Um experimento de 1973 publicado na revista Science colocou a psiquiatria no centro de um dos maiores debates de sua história. Conduzido pelo psicólogo David Rosenhan, o experimento ficou conhecido como On Being Sane in Insane Places e levantou uma pergunta simples, mas explosiva: afinal, os profissionais conseguiam distinguir pessoas sãs de pacientes com transtornos mentais?
A resposta apresentada pelo estudo chocou o mundo.
Pessoas saudáveis internadas como pacientes
Rosenhan e outros sete voluntários, todos sem histórico de doença mental, se apresentaram a hospitais psiquiátricos alegando ouvir vozes. Era o único sintoma relatado. Após a internação, eles passaram a agir normalmente e afirmaram que os sons haviam cessado.
Ainda assim, nenhum foi identificado como saudável pela equipe médica. Todos receberam diagnósticos de transtornos graves, em especial esquizofrenia, e permaneceram internados por uma média de 19 dias. Atitudes comuns, como escrever anotações, foram registradas nos prontuários como sintomas patológicos.

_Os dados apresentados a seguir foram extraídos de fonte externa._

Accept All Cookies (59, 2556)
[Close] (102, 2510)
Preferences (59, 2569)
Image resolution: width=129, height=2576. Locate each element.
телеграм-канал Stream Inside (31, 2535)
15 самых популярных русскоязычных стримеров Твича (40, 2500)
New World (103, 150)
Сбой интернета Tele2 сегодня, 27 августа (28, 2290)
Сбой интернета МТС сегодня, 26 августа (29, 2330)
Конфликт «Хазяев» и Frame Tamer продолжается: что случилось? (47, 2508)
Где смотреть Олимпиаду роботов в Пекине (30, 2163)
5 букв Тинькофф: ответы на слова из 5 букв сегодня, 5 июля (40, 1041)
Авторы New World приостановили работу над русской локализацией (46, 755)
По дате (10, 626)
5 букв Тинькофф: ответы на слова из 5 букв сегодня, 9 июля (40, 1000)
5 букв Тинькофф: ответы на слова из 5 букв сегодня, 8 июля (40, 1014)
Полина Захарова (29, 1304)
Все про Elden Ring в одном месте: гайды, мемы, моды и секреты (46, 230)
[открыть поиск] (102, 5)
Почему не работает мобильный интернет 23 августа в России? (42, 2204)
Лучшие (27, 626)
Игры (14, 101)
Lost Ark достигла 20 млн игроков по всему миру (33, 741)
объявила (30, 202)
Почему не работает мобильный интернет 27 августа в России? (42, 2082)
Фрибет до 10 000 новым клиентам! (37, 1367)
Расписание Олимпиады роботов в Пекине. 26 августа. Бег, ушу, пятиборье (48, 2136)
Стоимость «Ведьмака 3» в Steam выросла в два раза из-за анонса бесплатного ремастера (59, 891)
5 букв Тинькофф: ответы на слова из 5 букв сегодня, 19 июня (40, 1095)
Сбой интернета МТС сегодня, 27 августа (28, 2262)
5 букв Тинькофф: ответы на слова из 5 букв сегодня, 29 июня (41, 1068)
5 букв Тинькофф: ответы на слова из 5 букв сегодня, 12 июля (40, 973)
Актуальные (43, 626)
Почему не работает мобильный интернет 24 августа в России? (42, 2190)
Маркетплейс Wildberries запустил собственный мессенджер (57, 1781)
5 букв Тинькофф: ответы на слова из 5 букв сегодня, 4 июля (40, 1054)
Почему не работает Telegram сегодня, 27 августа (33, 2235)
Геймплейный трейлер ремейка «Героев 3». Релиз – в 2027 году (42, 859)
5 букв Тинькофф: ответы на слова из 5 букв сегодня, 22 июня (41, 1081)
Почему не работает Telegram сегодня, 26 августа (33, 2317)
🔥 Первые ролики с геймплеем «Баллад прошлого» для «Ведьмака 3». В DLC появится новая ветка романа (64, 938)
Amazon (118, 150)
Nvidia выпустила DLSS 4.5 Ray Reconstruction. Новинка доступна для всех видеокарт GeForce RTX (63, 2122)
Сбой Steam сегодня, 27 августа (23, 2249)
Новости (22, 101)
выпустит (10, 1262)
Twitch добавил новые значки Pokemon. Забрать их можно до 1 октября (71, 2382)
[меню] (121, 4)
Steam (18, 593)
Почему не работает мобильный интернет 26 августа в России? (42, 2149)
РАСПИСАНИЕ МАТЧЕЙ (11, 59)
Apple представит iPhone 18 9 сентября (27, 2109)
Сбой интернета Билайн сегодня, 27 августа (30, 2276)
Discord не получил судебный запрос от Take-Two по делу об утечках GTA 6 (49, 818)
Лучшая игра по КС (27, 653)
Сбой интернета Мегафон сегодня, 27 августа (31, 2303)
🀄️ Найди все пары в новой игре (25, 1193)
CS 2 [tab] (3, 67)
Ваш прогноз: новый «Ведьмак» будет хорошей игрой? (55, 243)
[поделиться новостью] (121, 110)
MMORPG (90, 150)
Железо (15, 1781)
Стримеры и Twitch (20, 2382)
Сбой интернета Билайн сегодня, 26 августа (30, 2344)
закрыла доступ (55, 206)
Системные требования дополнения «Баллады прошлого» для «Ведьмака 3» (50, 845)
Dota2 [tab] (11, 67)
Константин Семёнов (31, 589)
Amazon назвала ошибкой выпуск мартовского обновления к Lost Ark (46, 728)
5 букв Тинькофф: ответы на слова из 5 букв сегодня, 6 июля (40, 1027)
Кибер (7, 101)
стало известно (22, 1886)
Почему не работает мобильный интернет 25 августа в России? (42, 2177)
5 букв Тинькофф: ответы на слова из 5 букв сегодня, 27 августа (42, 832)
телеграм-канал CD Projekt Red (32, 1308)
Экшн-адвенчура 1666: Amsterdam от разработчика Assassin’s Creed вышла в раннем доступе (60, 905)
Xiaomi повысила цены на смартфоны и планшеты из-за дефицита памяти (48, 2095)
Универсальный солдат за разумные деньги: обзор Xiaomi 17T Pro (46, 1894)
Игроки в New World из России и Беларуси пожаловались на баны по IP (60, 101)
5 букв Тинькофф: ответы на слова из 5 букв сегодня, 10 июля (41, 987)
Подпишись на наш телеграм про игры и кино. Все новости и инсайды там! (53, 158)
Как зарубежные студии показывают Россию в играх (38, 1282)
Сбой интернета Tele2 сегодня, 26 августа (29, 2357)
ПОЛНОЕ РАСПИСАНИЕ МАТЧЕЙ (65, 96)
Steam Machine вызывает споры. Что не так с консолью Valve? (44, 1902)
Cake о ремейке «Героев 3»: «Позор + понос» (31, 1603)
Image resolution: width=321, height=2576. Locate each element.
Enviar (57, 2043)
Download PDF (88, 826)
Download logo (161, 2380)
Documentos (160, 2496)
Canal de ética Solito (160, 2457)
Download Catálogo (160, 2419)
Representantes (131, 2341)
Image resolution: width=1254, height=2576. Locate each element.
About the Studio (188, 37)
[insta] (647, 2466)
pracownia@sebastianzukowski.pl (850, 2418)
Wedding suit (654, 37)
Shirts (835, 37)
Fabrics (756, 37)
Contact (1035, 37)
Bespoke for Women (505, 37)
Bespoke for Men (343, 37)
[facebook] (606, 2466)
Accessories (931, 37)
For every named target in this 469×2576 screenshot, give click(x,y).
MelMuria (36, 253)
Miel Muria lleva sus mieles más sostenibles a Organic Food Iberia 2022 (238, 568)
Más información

O peso dos rótulos clínicos
O estudo mostrou como o rótulo diagnóstico influenciava a interpretação de qualquer comportamento. Uma vez classificada como doente, a pessoa passava a ser vista apenas sob essa lente, mesmo quando agia de forma totalmente comum.
Em um segundo momento, um hospital desafiou Rosenhan a repetir o experimento. Avisada de que “falsos pacientes” seriam enviados, a equipe identificou dezenas de supostos impostores. O detalhe é que Rosenhan não havia enviado ninguém.

Impacto e mudanças na psiquiatria
O experimento teve efeitos profundos. Ele acelerou debates sobre diagnósticos psiquiátricos, contribuiu para a revisão de manuais clínicos e fortaleceu o movimento de desinstitucionalização, que buscava reduzir internações prolongadas e priorizar cuidados comunitários.
Por décadas, o estudo foi citado como prova das falhas estruturais da psiquiatria moderna.
As críticas e a revisão histórica
Anos depois, a jornalista Susannah Cahalan revisitou o experimento em uma investigação detalhada. Ela encontrou inconsistências nos registros, dificuldades para confirmar a identidade de todos os participantes e possíveis exageros nos dados originais. Suas conclusões levantaram dúvidas sobre a integridade metodológica do estudo, sem negar totalmente seu impacto histórico.
Um legado que ainda provoca debate
Mesmo com as críticas, o experimento de Rosenhan segue sendo um marco. Ele ajudou a expor os riscos de diagnósticos apressados e mostrou como sistemas de saúde mental podem falhar ao enxergar pessoas apenas como rótulos.
Mais de 50 anos depois, o estudo ainda serve como alerta. Não apenas sobre a psiquiatria do passado, mas sobre a importância de olhar o paciente além do diagnóstico.